-- SUPPLIED DATA --
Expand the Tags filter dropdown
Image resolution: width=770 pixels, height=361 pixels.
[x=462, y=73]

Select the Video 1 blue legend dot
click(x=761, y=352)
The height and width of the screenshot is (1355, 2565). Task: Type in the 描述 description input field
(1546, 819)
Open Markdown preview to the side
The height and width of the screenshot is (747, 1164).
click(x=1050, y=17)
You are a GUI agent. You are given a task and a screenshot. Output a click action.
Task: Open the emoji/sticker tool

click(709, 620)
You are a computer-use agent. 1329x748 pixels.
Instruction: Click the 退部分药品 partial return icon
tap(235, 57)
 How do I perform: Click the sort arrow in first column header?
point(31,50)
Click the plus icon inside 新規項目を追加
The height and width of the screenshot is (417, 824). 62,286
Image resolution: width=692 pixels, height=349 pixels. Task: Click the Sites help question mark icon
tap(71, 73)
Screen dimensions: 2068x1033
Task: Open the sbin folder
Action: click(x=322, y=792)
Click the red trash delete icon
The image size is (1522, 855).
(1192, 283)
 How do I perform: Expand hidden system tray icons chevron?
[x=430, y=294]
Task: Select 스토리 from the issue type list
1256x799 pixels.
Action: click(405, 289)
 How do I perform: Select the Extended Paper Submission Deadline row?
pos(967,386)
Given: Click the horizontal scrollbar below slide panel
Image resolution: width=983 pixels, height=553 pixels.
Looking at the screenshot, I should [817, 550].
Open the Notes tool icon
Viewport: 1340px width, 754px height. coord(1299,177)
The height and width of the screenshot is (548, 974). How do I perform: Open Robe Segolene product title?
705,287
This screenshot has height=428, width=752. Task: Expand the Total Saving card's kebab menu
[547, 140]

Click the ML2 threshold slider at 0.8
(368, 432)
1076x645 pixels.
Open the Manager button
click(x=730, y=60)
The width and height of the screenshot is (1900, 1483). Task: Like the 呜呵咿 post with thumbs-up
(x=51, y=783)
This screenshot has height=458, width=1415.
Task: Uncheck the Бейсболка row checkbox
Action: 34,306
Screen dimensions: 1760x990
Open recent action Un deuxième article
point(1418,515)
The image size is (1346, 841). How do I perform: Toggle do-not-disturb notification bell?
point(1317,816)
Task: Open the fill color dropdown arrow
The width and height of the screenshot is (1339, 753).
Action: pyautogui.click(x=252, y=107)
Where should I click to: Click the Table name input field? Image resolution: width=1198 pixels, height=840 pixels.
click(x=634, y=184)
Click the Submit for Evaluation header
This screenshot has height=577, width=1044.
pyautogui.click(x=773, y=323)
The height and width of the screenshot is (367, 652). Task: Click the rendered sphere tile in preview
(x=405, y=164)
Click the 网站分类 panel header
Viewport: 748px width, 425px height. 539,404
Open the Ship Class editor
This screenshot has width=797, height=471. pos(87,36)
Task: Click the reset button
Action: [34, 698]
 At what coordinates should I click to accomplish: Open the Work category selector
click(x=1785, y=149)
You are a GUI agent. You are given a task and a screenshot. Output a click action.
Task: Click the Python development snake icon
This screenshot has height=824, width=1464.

-- WORK TO COMPLETE --
Repeat the entries above exactly, leaving nothing out.

-- EXERCISE ANSWER --
Expand the Tags filter dropdown
Image resolution: width=770 pixels, height=361 pixels.
[x=462, y=73]

Select the Video 1 blue legend dot
click(x=761, y=352)
The height and width of the screenshot is (1355, 2565). Task: Type in the 描述 description input field
(1546, 819)
Open Markdown preview to the side
The height and width of the screenshot is (747, 1164).
click(x=1050, y=17)
You are a GUI agent. You are given a task and a screenshot. Output a click action.
Task: Open the emoji/sticker tool

click(709, 620)
You are a computer-use agent. 1329x748 pixels.
Instruction: Click the 退部分药品 partial return icon
tap(235, 57)
 How do I perform: Click the sort arrow in first column header?
point(31,50)
Click the plus icon inside 新規項目を追加
The height and width of the screenshot is (417, 824). 62,286
Image resolution: width=692 pixels, height=349 pixels. Task: Click the Sites help question mark icon
tap(71, 73)
Screen dimensions: 2068x1033
Task: Open the sbin folder
Action: click(x=322, y=792)
Click the red trash delete icon
The image size is (1522, 855).
(1192, 283)
 How do I perform: Expand hidden system tray icons chevron?
[x=430, y=294]
Task: Select 스토리 from the issue type list
1256x799 pixels.
Action: click(405, 289)
 How do I perform: Select the Extended Paper Submission Deadline row?
pos(967,386)
Given: Click the horizontal scrollbar below slide panel
Image resolution: width=983 pixels, height=553 pixels.
Looking at the screenshot, I should [817, 550].
Open the Notes tool icon
Viewport: 1340px width, 754px height. coord(1299,177)
The height and width of the screenshot is (548, 974). How do I perform: Open Robe Segolene product title?
705,287
This screenshot has height=428, width=752. Task: Expand the Total Saving card's kebab menu
[547, 140]

Click the ML2 threshold slider at 0.8
(368, 432)
1076x645 pixels.
Open the Manager button
click(x=730, y=60)
The width and height of the screenshot is (1900, 1483). Task: Like the 呜呵咿 post with thumbs-up
(x=51, y=783)
This screenshot has height=458, width=1415.
Task: Uncheck the Бейсболка row checkbox
Action: 34,306
Screen dimensions: 1760x990
Open recent action Un deuxième article
point(1418,515)
The image size is (1346, 841). How do I perform: Toggle do-not-disturb notification bell?
point(1317,816)
Task: Open the fill color dropdown arrow
The width and height of the screenshot is (1339, 753).
Action: pyautogui.click(x=252, y=107)
Where should I click to: Click the Table name input field? Image resolution: width=1198 pixels, height=840 pixels.
click(x=634, y=184)
Click the Submit for Evaluation header
This screenshot has height=577, width=1044.
pyautogui.click(x=773, y=323)
The height and width of the screenshot is (367, 652). Task: Click the rendered sphere tile in preview
(x=405, y=164)
Click the 网站分类 panel header
Viewport: 748px width, 425px height. 539,404
Open the Ship Class editor
This screenshot has width=797, height=471. pos(87,36)
Task: Click the reset button
Action: [34, 698]
 At what coordinates should I click to accomplish: Open the Work category selector
click(x=1785, y=149)
You are a GUI agent. You are given a task and a screenshot. Output a click action.
Task: Click the Python development snake icon
This screenshot has height=824, width=1464.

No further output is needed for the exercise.